**Goals**:
1 – Please reproduce the part of the Interstellar explainer that opens with the words containing "Interstellar is an" and closes with "actual scientific descriptions.".
2 – According to the Interstellar explainer, what is a wormhole officially known as?

**Article**:
Interstellar is an epic science fiction movie directed by Christopher Nolan. This movie needs a reasonable command in Physics for audience. Otherwise, you may come across with some doubts about certain things in the movie. Here's a list of some with their actual scientific descriptions.

Source: http://en.wikipedia.org/wiki/Interstellar_(film)

Poltergeist

The Ghost which Murphy speak about in her child age

In folklore and parapsychology, A Poltergeist (German for "noisy ghost") is a type of ghost or other supernatural being supposedly responsible for physical disturbances such as loud noises and objects moved around or destroyed. Most accounts of poltergeists describe movement or levitation of objects, such as furniture and cutlery, or noises such as knocking on doors. Poltergeists have also been claimed to be capable of pinching, biting, hitting and tripping people.

Wormhole

The topological space which the spaceship enters in order to heads Miller's Planet
Wormhole, officially known as an Einstein–Rosen bridge, is a hypothetical topological feature of spacetime that would fundamentally be a short cut through spacetime. A wormhole is much like a tunnel with two ends, each in separate points in spacetime.

**Recorded information**:

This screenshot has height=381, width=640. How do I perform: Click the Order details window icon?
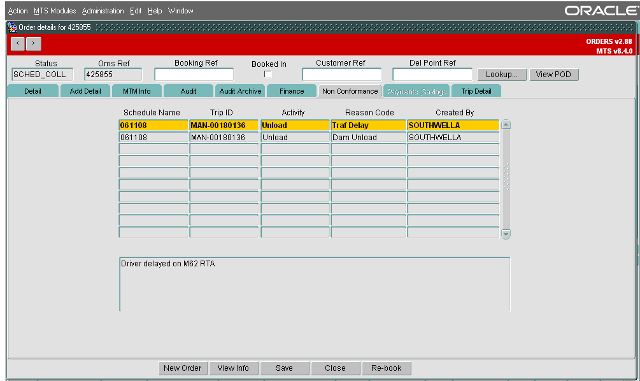(x=13, y=27)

**The replies**:
1 –
Interstellar is an epic science fiction movie directed by Christopher Nolan. This movie needs a reasonable command in Physics for audience. Otherwise, you may come across with some doubts about certain things in the movie. Here's a list of some with their actual scientific descriptions.

2 – An Einstein–Rosen bridge.